Threads and static initialization.
Robert Jacques
sandford at jhu.edu
Sat Dec 18 15:54:09 PST 2010
On Sat, 18 Dec 2010 15:04:38 -0700, Michel Fortin
<michel.fortin at michelf.com> wrote:
> On 2010-12-18 15:57:50 -0500, "Robert Jacques" <sandford at jhu.edu> said:
>
>> On Sat, 18 Dec 2010 03:27:22 -0700, Pelle Månsson
>> <pelle.mansson at gmail.com> wrote:
>>
>>> On 12/18/2010 10:00 AM, Jonathan M Davis wrote:
>>>> The problem is that the OP wants the static constructors to be
>>>> skipped. If
>>>> they're skipped, anything and everything which could be affected by
>>>> that can't be
>>>> used. That pretty much means not using TLS, since the compiler isn't
>>>> going to be
>>>> able to track down which variables in TLS will or won't be affected
>>>> by it. So,
>>>> you're stuck using shared memory only. _That_ is where the problem
>>>> comes in.
>>> Exactly, not using TLS. You can still use the heap, as it is not
>>> thread local.
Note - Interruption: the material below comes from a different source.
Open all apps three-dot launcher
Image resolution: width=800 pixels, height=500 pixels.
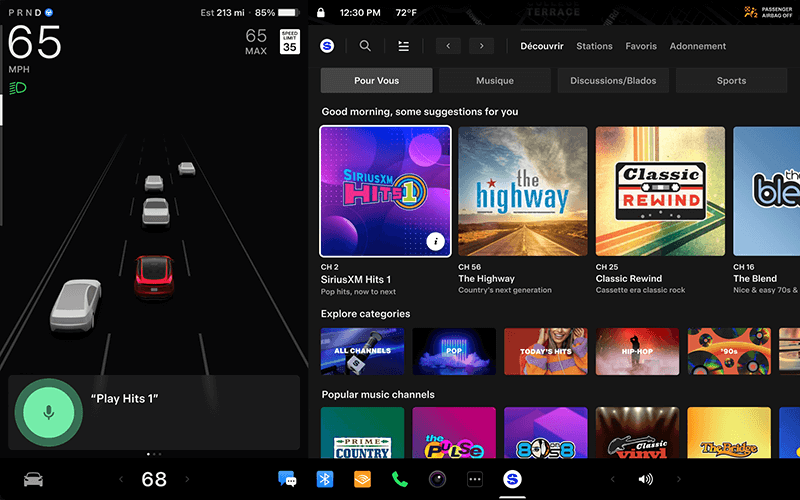point(475,480)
Meaning you can create non-shared anything all you
>>> like, as long as you're not using TLS.
>> Except that the 'heap' internally uses TLS. The GC does need and use
>> TLS.
>
> Using D's TLS for the GC is an implementation choice, not a requirement.
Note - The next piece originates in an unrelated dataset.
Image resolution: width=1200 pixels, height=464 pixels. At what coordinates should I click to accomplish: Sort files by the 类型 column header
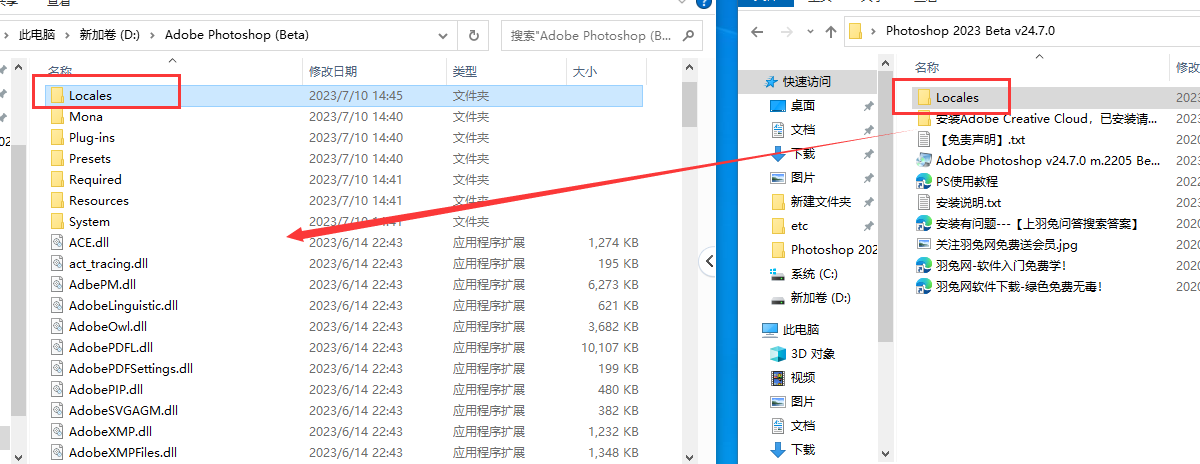tap(464, 71)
> If someone wants to optimize 'spawn' for pure functions by skipping D's
> TLS initialization, he can make the GC and the array appending cache
> work with that.
>
Not really, as _every_ modern GC requires TLS. And we're talking about a
performance optimization here: not supporting modern GCs in order to
remove TLS initialization would be a penny-wise pound foolish move.
Besides, 'mini' threads shouldn't be created using OS threads; that's what
thread-pools, fibers and tasks are for.